Type out the lines below exactly, pictures excluded.

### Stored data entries
**********

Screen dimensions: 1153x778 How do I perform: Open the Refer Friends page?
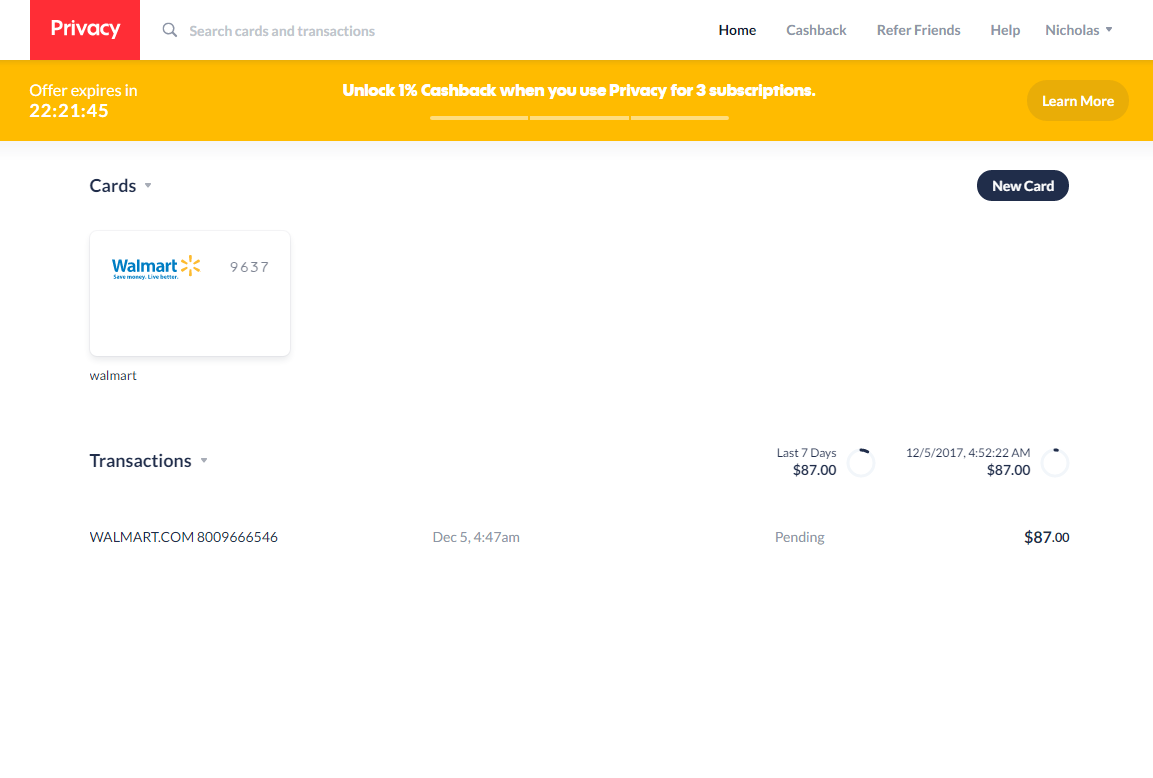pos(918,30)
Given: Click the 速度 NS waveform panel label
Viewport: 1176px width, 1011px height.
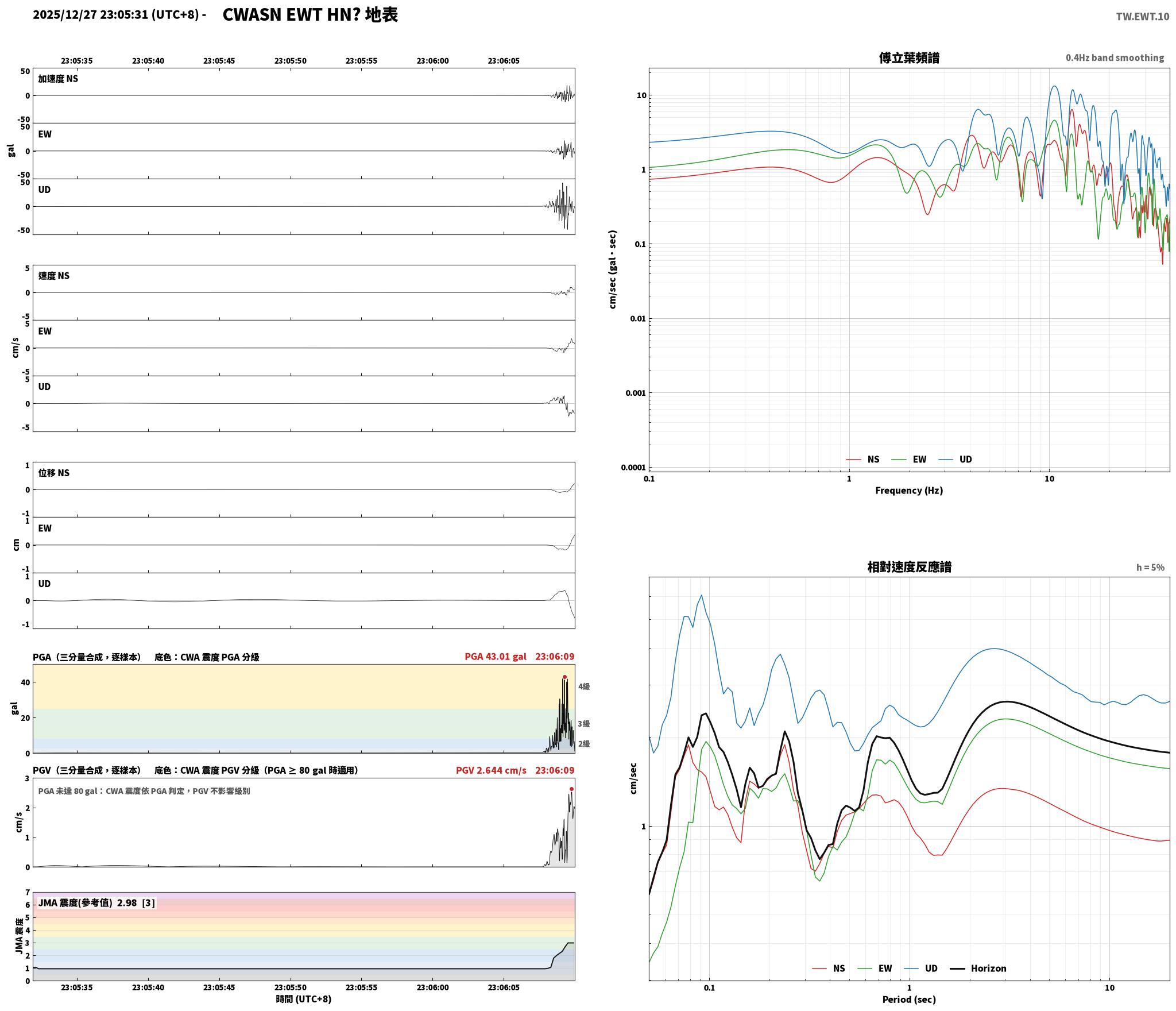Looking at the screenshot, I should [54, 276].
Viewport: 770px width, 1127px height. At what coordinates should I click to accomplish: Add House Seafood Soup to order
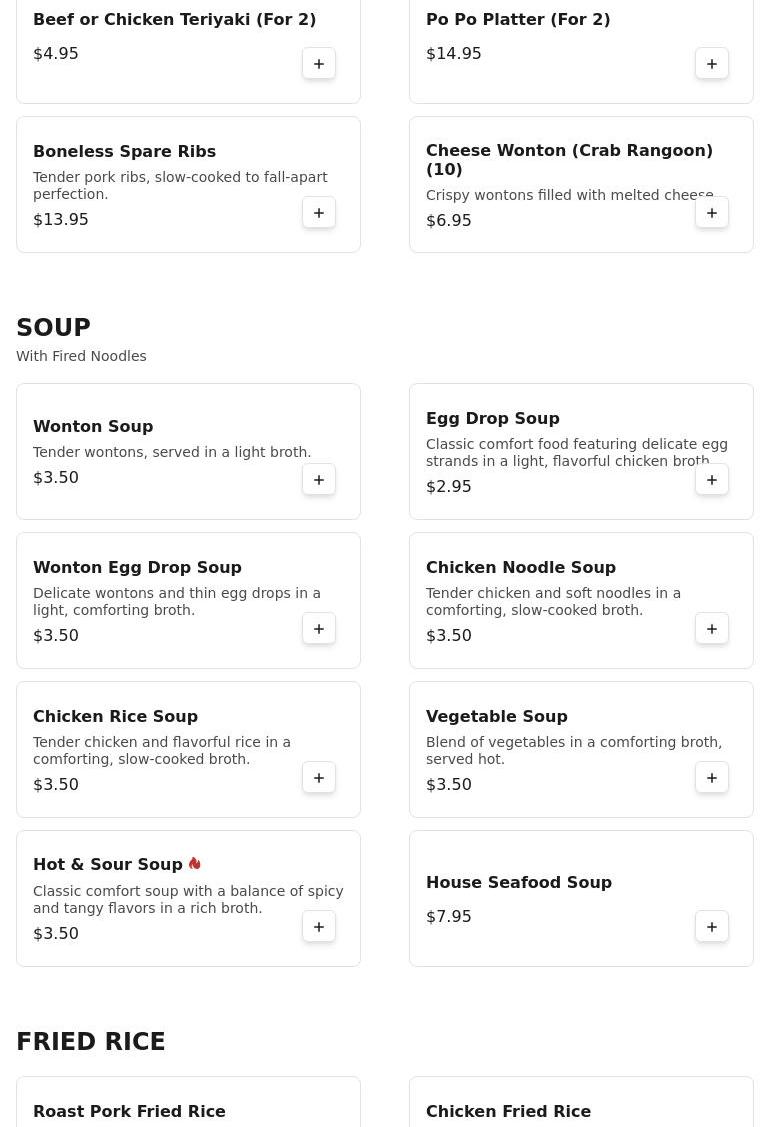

**********

### Solution to the problem
Screen dimensions: 1153x778 How do I perform: Open the Refer Friends page?
pos(918,30)
Given: Click the 速度 NS waveform panel label
Viewport: 1176px width, 1011px height.
Looking at the screenshot, I should [54, 276].
Viewport: 770px width, 1127px height. At what coordinates should I click to accomplish: Add House Seafood Soup to order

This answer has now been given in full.